11. Dat betekent dat eiseres op juiste gronden minder dan 35% arbeidsongeschikt is geacht en per 2 juni 2023 geen recht heeft op een WIA-uitkering. Het verzoek van eiseres om vergoeding van (vertragings)schade daarom ook wordt afgewezen. Eiseres krijgt dus geen gelijk. Het beroep is ongegrond. Eiseres krijgt het griffierecht niet terug en het Uwv hoeft geen proceskosten te vergoeden.
12. Eiseres is gewezen op de mogelijkheid om tegen de mondelinge uitspraak in hoger beroep te gaan op de hieronder omschreven wijze.
Deze uitspraak is uitgesproken in het openbaar op 8 augustus 2024 door mr. J. Wolbrink, rechter, in aanwezigheid van mr.

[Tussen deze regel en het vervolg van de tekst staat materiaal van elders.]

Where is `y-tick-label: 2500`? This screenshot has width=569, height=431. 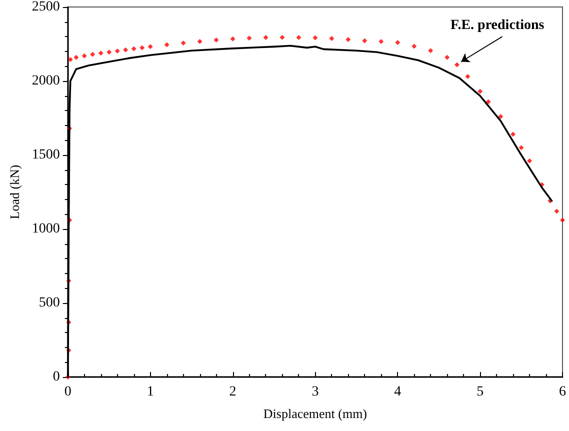 y-tick-label: 2500 is located at coordinates (46, 7).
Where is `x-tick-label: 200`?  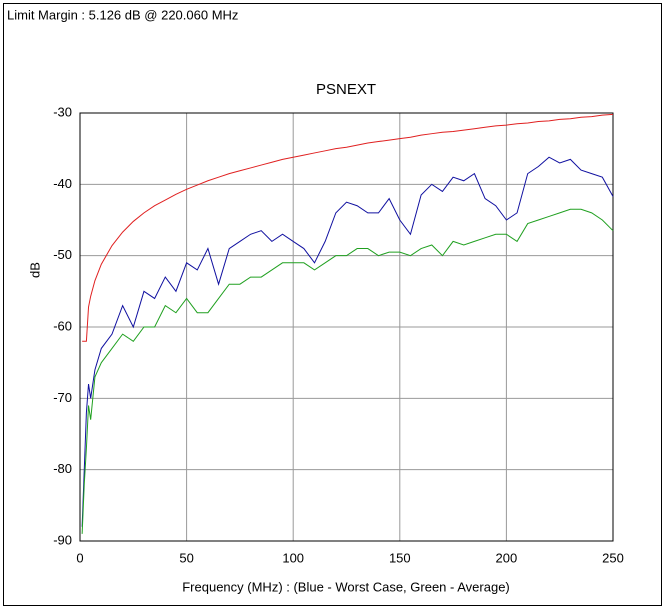
x-tick-label: 200 is located at coordinates (507, 558).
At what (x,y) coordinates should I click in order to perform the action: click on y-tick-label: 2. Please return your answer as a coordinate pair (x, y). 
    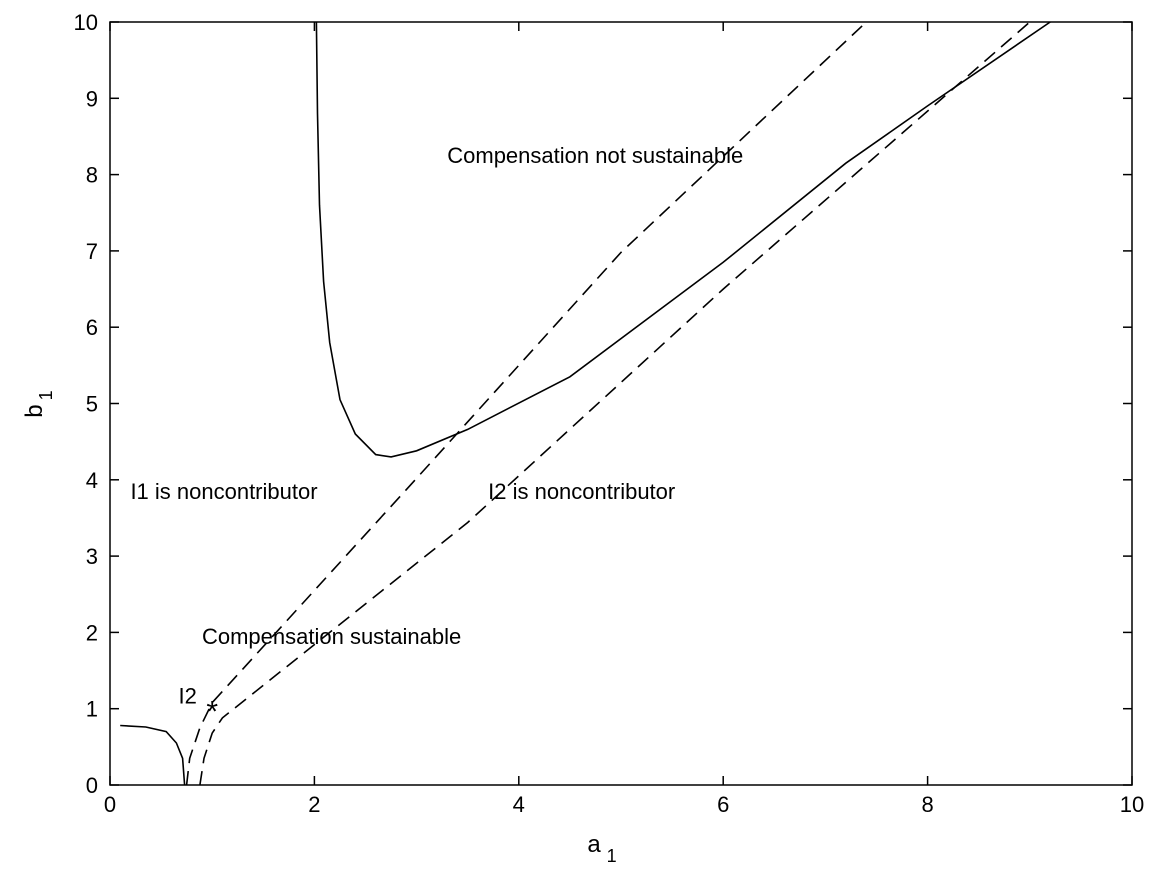
    Looking at the image, I should click on (92, 632).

G.M.T.M. Sips, griffier.
griffier
rechter
Een afschrift van dit proces-verbaal is verzonden aan partijen op:

Informatie over hoger beroep

Een partij die het niet eens is met deze uitspraak, kan een hogerberoepschrift sturen naar de Centrale Raad van Beroep waarin wordt uitgelegd waarom deze partij het niet eens is met deze uitspraak. Het hogerberoepschrift moet worden ingediend binnen zes weken na de dag waarop dit proces-verbaal is verzonden. Kan de indiener de behandeling van het hoger beroep niet afwachten, omdat de zaak spoed heeft, dan kan de indiener de voorzieningenrechter van de Centrale Raad van Beroep vragen om een voorlopige voorziening (een tijdelijke maatregel) te treffen.